◆ **WORK REQUEST**:
Reproduce exactly the lines that run from the start of the records below to the line with "Cancellare i filtri (893, 272)", inclusive.

◆ **DATA TO EXAMINE**:
::::::::
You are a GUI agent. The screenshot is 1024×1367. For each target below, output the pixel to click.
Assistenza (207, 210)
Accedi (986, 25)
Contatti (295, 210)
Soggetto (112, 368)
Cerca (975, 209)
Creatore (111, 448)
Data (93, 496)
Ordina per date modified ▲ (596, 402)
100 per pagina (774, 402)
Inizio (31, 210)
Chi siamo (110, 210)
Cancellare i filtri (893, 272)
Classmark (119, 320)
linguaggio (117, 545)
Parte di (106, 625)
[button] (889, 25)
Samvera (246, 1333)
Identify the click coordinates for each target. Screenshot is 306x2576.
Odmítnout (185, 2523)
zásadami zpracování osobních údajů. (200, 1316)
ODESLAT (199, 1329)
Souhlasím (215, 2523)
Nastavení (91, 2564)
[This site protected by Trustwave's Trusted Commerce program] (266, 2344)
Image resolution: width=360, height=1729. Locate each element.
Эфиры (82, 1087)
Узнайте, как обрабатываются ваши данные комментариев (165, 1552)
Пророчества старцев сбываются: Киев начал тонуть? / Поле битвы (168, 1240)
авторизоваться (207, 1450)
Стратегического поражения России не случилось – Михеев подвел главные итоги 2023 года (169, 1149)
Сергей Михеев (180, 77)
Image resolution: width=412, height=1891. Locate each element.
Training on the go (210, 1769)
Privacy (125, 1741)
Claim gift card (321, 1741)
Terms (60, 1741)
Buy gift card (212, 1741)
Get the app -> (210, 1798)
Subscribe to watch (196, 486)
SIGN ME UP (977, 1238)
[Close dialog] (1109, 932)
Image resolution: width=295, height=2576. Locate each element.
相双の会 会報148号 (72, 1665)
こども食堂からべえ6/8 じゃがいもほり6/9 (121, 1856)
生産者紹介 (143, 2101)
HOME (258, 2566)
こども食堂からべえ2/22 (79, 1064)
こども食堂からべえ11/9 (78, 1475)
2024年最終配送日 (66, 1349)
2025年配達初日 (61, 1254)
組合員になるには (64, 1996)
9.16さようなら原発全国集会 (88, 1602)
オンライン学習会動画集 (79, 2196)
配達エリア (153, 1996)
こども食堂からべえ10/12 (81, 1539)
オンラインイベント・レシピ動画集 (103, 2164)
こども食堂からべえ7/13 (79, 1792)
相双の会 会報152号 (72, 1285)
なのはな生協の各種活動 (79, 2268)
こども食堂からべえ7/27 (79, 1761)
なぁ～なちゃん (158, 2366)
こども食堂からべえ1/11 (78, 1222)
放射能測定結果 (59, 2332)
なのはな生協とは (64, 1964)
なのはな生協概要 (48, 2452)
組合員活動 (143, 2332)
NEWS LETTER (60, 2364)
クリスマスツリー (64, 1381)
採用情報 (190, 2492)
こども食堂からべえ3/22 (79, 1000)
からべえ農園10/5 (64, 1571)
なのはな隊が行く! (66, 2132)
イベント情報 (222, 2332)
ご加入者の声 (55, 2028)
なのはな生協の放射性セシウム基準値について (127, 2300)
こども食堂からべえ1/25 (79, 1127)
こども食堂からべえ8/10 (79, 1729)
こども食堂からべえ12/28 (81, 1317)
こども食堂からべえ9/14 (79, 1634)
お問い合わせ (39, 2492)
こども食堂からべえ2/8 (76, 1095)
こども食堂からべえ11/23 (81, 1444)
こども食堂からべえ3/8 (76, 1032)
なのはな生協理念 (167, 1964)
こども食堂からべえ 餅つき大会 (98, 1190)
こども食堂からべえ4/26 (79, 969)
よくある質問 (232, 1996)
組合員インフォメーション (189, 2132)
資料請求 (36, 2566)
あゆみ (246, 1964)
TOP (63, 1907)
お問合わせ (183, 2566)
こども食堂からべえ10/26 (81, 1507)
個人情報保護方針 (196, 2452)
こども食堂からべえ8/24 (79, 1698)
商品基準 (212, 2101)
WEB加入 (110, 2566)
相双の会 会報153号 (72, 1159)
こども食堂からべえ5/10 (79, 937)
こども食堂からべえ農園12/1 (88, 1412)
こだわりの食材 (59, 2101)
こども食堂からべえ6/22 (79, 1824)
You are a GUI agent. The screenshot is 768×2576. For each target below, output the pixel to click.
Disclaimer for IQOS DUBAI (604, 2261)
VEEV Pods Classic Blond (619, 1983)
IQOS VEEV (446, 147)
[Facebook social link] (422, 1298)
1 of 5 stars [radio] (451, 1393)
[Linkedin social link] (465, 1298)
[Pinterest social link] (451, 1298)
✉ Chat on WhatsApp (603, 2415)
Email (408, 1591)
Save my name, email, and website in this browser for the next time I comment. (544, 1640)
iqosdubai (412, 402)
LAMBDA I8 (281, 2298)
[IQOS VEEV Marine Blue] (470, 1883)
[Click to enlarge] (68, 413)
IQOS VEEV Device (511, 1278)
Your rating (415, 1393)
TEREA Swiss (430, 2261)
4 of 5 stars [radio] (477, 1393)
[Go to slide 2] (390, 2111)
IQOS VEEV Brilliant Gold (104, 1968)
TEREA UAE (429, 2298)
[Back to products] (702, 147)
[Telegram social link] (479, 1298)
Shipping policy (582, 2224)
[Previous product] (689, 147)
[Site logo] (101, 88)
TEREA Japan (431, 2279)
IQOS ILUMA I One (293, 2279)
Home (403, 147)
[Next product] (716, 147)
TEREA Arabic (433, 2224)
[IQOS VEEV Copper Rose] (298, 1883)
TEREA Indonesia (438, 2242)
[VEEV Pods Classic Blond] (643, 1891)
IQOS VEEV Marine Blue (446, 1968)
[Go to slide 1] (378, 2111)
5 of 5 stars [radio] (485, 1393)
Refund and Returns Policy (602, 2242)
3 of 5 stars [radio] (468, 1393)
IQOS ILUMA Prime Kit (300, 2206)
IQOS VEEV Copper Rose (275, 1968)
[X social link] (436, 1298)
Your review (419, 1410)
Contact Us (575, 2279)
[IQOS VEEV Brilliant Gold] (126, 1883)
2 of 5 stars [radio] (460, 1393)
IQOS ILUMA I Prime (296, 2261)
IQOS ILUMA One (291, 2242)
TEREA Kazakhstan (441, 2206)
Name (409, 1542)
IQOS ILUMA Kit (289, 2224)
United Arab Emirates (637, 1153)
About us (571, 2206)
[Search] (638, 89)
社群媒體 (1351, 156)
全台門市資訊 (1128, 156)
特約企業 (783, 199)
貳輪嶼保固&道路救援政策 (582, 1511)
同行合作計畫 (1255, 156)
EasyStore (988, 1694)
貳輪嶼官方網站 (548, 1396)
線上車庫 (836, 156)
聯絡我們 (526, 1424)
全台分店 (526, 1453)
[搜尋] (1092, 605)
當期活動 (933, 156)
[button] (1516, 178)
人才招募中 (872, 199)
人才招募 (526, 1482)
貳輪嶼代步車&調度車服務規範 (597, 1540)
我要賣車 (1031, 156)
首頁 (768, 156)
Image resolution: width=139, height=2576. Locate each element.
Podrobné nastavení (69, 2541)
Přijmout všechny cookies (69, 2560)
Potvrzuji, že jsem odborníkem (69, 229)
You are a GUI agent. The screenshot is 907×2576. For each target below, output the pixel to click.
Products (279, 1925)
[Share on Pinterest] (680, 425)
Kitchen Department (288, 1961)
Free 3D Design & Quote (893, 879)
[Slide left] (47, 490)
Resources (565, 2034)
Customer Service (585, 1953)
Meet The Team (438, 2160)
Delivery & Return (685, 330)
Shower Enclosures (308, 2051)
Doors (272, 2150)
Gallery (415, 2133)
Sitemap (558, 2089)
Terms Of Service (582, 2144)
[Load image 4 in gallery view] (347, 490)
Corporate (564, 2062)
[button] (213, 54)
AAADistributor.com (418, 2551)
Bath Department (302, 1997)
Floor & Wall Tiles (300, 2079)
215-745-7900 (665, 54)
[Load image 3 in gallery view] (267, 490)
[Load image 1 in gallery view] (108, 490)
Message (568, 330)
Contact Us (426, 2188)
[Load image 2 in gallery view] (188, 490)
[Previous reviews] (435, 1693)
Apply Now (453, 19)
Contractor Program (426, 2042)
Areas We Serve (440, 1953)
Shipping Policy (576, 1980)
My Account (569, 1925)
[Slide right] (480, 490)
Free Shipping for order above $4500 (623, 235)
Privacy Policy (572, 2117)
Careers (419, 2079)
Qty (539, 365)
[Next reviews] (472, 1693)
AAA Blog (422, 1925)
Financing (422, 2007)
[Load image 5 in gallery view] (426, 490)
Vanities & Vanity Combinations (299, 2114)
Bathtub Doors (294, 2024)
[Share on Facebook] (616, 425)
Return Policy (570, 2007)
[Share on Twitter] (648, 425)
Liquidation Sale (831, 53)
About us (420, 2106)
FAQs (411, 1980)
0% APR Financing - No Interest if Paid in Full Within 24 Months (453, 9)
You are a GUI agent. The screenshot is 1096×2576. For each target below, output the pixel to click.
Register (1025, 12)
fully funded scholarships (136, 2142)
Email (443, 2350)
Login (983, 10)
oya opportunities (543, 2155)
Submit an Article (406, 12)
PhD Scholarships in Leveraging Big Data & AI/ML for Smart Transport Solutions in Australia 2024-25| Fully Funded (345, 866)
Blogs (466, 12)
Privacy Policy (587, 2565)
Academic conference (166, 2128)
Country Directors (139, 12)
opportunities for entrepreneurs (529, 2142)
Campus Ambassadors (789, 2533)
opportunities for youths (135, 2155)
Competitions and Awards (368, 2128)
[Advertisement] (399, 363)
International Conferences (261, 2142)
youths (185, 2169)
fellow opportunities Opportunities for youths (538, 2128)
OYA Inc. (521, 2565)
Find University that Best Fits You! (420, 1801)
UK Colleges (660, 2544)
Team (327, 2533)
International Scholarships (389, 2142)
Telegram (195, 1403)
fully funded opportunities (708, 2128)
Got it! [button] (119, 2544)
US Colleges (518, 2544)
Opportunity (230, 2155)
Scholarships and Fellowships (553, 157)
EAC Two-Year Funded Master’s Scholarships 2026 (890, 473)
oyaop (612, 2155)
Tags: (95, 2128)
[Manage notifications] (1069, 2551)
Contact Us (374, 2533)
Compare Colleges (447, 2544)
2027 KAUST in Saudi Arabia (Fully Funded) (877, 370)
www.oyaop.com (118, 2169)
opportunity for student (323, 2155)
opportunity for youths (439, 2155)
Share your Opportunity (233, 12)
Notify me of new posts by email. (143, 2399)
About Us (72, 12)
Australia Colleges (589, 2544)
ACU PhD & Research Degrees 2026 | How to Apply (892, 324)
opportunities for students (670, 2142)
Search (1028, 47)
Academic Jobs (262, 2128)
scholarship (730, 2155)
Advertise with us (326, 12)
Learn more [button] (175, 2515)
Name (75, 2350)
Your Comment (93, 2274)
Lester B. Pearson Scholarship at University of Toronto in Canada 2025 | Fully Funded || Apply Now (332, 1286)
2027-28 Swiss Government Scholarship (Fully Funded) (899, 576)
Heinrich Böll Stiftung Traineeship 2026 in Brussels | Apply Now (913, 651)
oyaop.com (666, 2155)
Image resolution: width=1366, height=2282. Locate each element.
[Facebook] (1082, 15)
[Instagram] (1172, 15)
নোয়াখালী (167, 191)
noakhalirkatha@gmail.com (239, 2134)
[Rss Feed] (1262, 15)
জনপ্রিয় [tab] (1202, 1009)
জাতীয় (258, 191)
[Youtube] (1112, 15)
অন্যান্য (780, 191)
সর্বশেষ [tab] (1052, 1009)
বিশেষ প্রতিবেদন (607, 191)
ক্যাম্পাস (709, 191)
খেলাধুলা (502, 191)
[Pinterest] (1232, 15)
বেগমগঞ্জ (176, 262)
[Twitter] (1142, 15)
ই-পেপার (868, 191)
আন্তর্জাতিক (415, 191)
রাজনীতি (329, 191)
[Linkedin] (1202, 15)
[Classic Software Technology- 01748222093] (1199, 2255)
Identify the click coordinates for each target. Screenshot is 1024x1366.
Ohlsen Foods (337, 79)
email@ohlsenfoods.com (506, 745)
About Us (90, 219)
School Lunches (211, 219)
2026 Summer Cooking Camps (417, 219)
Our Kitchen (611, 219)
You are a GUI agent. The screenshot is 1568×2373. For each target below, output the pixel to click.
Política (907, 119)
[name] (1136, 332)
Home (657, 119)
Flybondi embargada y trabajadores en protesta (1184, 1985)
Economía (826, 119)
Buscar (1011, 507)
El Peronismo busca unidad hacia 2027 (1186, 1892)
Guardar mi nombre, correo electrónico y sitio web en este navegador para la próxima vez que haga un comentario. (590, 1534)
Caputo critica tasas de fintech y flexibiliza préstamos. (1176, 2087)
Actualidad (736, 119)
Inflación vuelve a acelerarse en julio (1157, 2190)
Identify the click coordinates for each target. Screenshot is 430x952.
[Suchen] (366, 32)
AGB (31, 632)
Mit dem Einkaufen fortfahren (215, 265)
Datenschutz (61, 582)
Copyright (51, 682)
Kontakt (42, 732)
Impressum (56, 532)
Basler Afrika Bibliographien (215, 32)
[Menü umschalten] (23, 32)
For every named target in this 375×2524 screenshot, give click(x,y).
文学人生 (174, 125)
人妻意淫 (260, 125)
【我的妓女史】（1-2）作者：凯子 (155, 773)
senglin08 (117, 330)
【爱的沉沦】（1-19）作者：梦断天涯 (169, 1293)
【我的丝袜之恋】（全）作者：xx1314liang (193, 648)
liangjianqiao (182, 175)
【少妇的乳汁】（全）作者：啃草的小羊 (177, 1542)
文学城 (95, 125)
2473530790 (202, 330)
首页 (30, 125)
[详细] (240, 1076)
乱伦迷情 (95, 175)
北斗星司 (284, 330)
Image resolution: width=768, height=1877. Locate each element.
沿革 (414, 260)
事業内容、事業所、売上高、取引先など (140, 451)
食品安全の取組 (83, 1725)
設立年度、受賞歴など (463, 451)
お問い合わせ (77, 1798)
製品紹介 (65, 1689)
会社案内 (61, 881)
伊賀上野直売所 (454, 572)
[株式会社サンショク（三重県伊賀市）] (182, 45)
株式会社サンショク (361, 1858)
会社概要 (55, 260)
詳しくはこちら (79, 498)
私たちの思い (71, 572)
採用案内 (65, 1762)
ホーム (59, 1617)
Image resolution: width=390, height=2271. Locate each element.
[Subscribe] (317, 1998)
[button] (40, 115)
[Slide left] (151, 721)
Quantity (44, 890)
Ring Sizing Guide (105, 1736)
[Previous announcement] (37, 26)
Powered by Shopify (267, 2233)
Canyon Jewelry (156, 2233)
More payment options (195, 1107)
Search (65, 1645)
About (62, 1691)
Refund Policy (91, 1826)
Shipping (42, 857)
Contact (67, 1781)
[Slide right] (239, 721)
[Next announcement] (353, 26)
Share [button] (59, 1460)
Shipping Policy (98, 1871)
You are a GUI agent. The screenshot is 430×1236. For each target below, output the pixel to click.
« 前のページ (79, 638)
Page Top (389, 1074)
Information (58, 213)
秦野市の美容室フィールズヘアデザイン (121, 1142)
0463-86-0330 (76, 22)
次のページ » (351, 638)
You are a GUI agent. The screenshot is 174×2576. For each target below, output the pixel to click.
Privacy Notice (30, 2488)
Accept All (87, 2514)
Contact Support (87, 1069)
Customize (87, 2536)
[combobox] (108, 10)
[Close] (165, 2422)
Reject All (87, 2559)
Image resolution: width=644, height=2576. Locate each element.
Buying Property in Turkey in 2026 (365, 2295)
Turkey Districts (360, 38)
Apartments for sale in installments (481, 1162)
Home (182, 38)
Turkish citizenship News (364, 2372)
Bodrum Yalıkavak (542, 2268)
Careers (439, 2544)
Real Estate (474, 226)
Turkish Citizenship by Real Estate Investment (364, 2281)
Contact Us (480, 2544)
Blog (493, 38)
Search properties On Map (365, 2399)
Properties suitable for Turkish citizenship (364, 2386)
::::::::
◆ **REPLY**:
You are a GUI agent. The screenshot is 1024×1367. For each target below, output the pixel to click.
Assistenza (207, 210)
Accedi (986, 25)
Contatti (295, 210)
Soggetto (112, 368)
Cerca (975, 209)
Creatore (111, 448)
Data (93, 496)
Ordina per date modified ▲ (596, 402)
100 per pagina (774, 402)
Inizio (31, 210)
Chi siamo (110, 210)
Cancellare i filtri (893, 272)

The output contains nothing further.